» INFORMATION SUPPLIED:

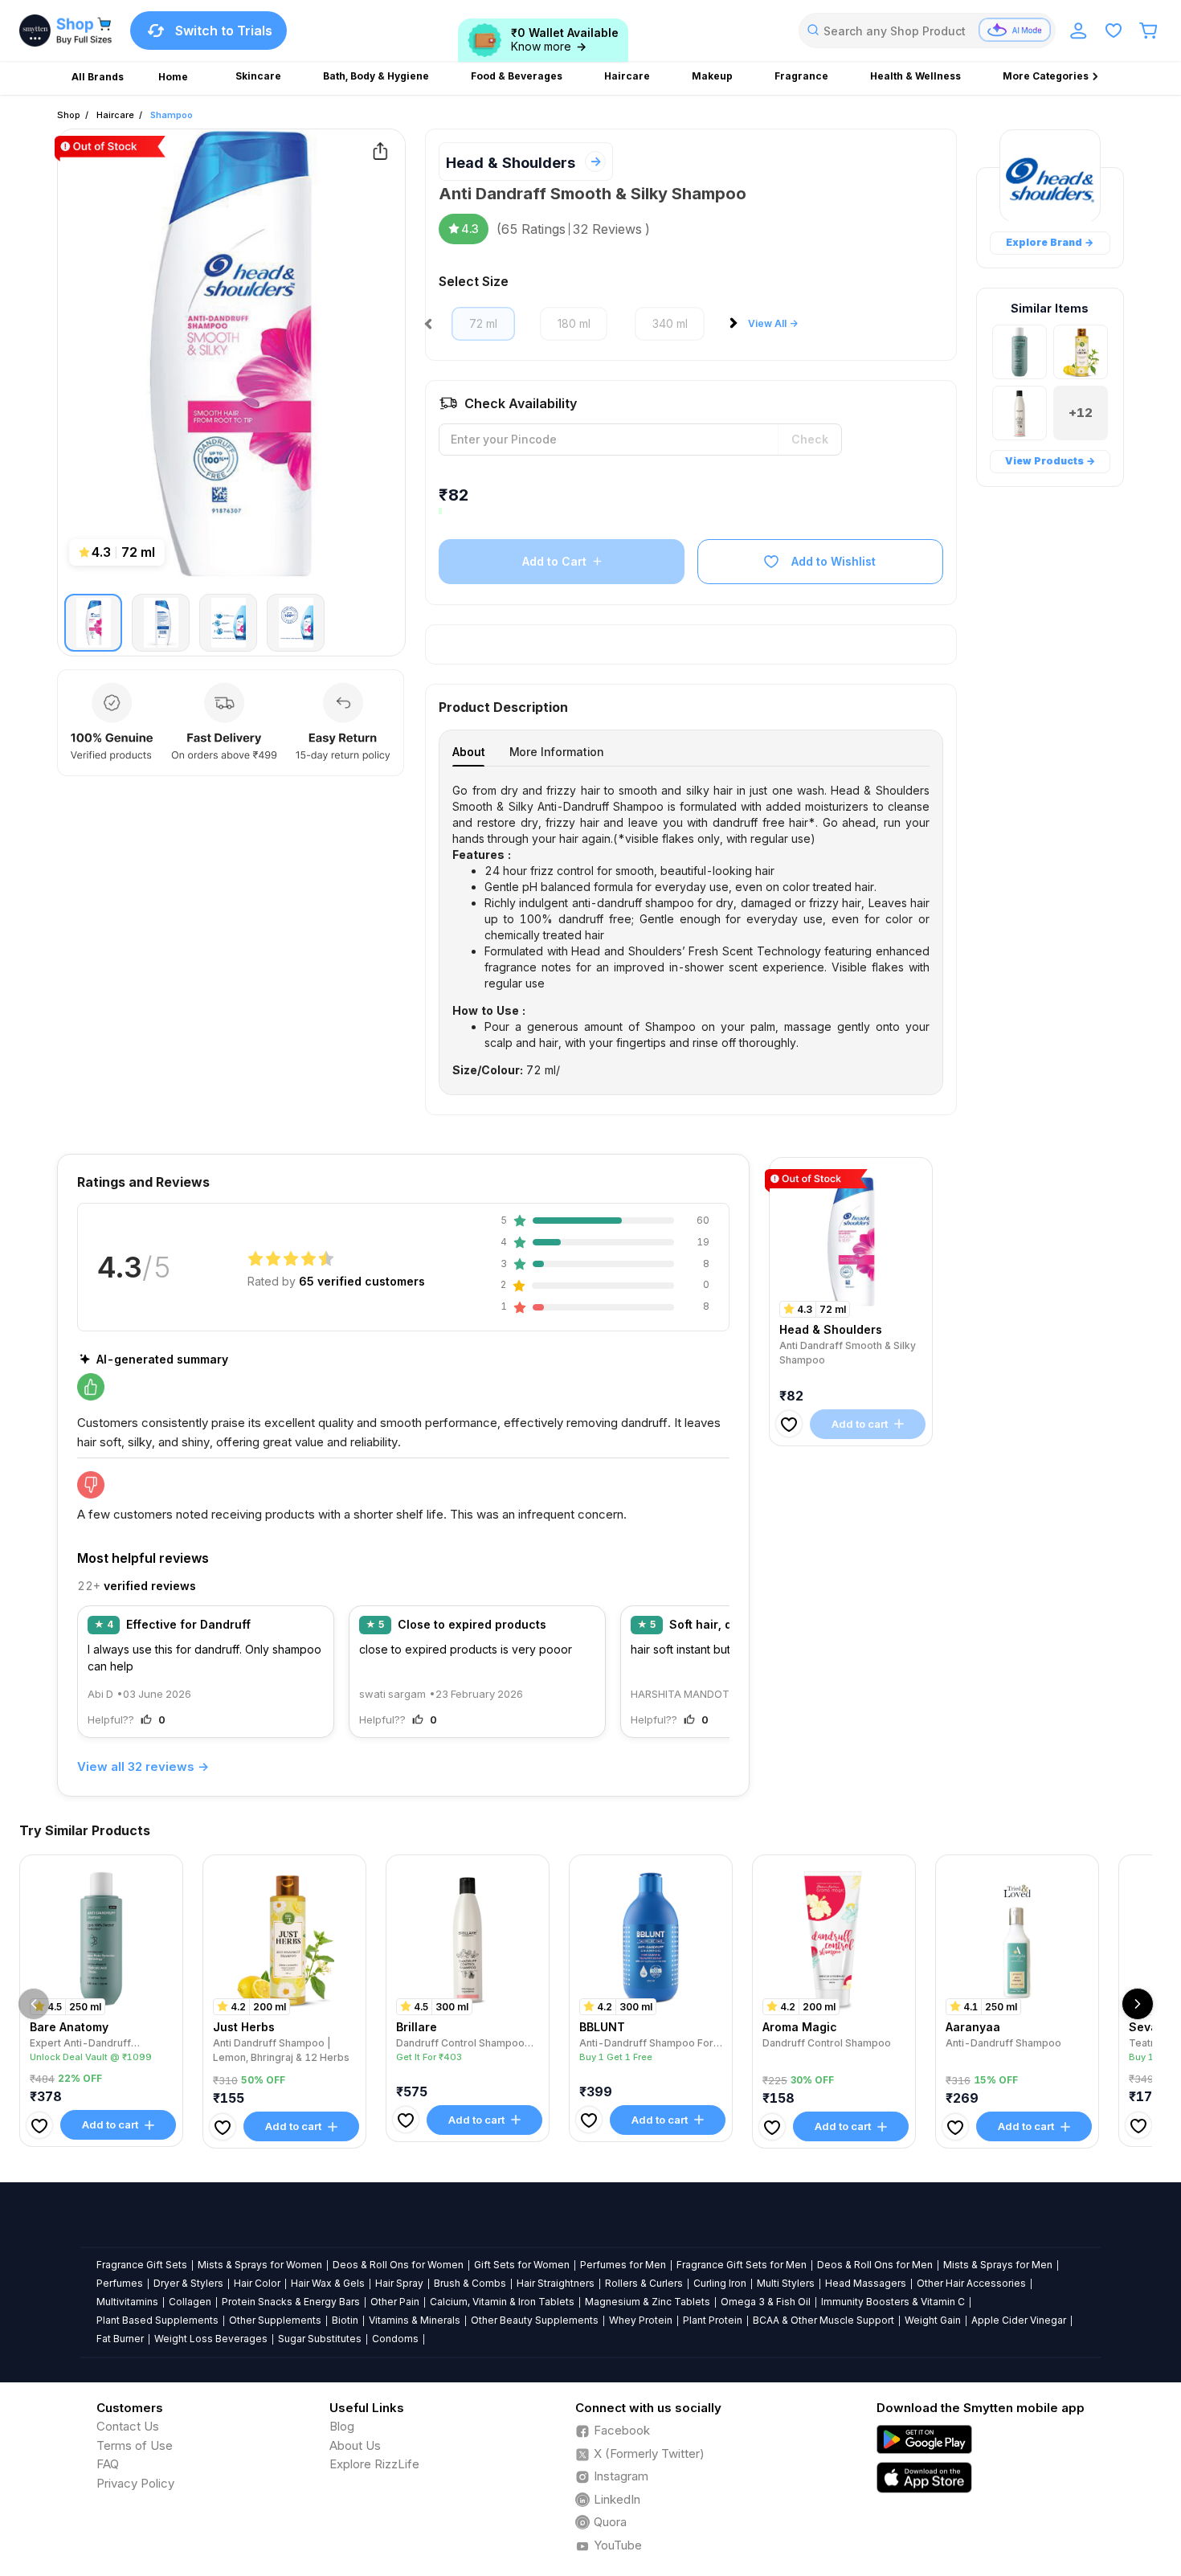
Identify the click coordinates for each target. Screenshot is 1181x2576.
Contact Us (127, 2426)
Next (737, 328)
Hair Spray (399, 2283)
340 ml (669, 323)
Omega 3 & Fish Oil (766, 2302)
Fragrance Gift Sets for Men (741, 2265)
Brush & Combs (470, 2283)
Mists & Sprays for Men (997, 2265)
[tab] (468, 751)
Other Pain (394, 2302)
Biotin (345, 2320)
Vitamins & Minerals (414, 2320)
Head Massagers (865, 2283)
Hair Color (257, 2283)
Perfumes (119, 2283)
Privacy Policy (135, 2483)
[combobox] (927, 30)
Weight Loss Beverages (211, 2339)
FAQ (107, 2464)
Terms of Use (134, 2445)
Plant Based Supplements (157, 2320)
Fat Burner (120, 2339)
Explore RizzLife (374, 2464)
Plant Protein (712, 2320)
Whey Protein (640, 2320)
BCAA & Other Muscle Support (823, 2320)
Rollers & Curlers (644, 2283)
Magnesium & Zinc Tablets (647, 2302)
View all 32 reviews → (143, 1766)
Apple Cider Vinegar (1018, 2320)
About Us (355, 2445)
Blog (341, 2426)
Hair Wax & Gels (328, 2283)
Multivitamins (127, 2302)
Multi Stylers (786, 2283)
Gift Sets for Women (522, 2265)
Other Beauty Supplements (535, 2320)
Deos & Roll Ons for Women (398, 2265)
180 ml (574, 323)
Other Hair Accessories (971, 2283)
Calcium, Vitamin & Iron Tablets (502, 2302)
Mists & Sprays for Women (260, 2265)
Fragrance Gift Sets (141, 2265)
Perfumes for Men (623, 2265)
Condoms (395, 2339)
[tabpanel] (691, 930)
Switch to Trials (223, 30)
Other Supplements (275, 2320)
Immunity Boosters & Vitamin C (893, 2302)
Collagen (190, 2302)
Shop (68, 115)
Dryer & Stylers (188, 2283)
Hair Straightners (556, 2283)
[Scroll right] (1138, 2004)
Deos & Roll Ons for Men (875, 2265)
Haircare (115, 115)
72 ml (483, 323)
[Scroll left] (34, 2004)
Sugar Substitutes (320, 2339)
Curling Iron (719, 2283)
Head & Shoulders (510, 162)
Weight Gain (933, 2320)
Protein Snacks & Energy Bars (291, 2302)
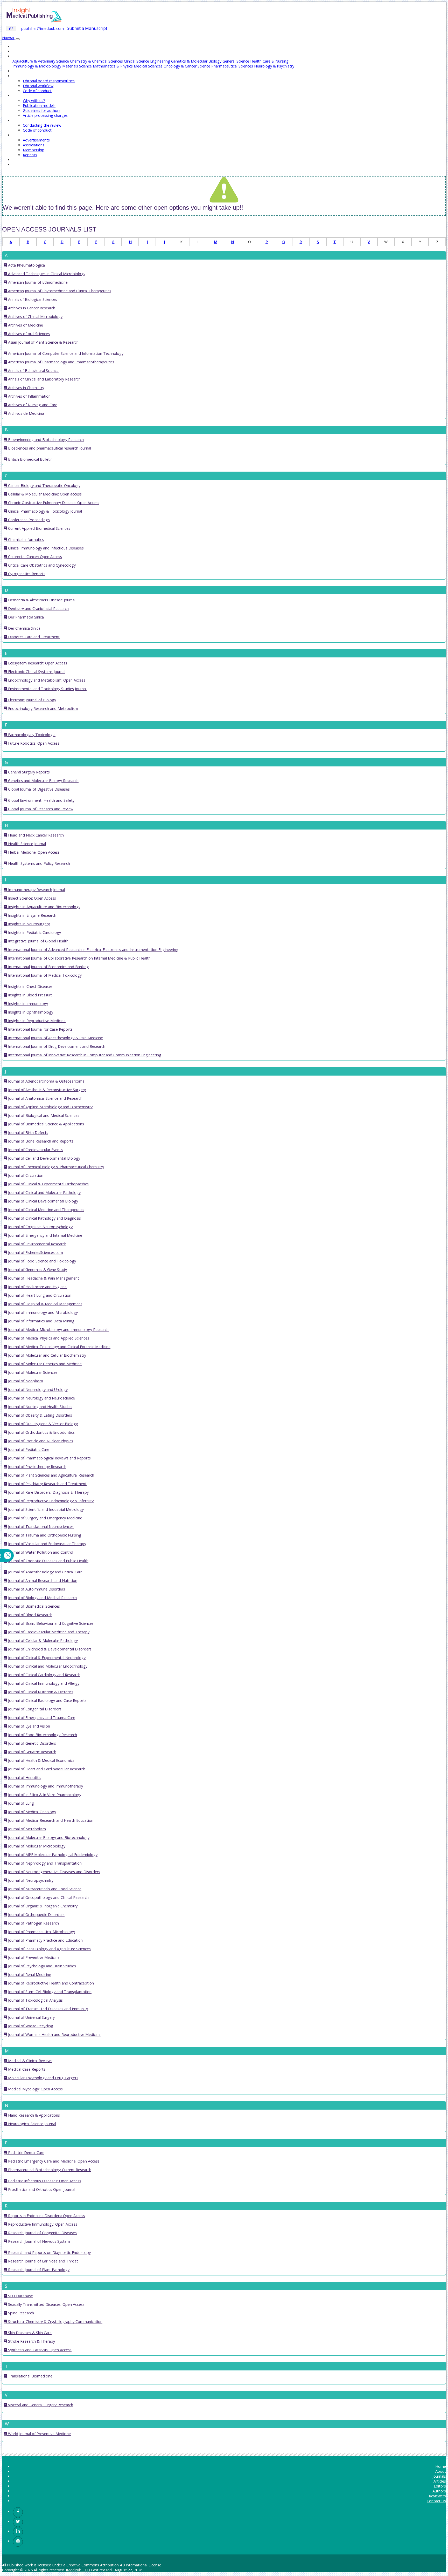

» WORK INSTRUCTION:
Exclude the pictures from the copy. Retype exactly the lines running from the one containing "Other Supplements (275, 2320)" through the last line of the listing.

» ANSWER SPACE:
Other Supplements (275, 2320)
Immunity Boosters & Vitamin C (893, 2302)
Collagen (190, 2302)
Shop (68, 115)
Dryer & Stylers (188, 2283)
Hair Straightners (556, 2283)
[Scroll right] (1138, 2004)
Deos & Roll Ons for Men (875, 2265)
Haircare (115, 115)
72 ml (483, 323)
[Scroll left] (34, 2004)
Sugar Substitutes (320, 2339)
Curling Iron (719, 2283)
Head & Shoulders (510, 162)
Weight Gain (933, 2320)
Protein Snacks & Energy Bars (291, 2302)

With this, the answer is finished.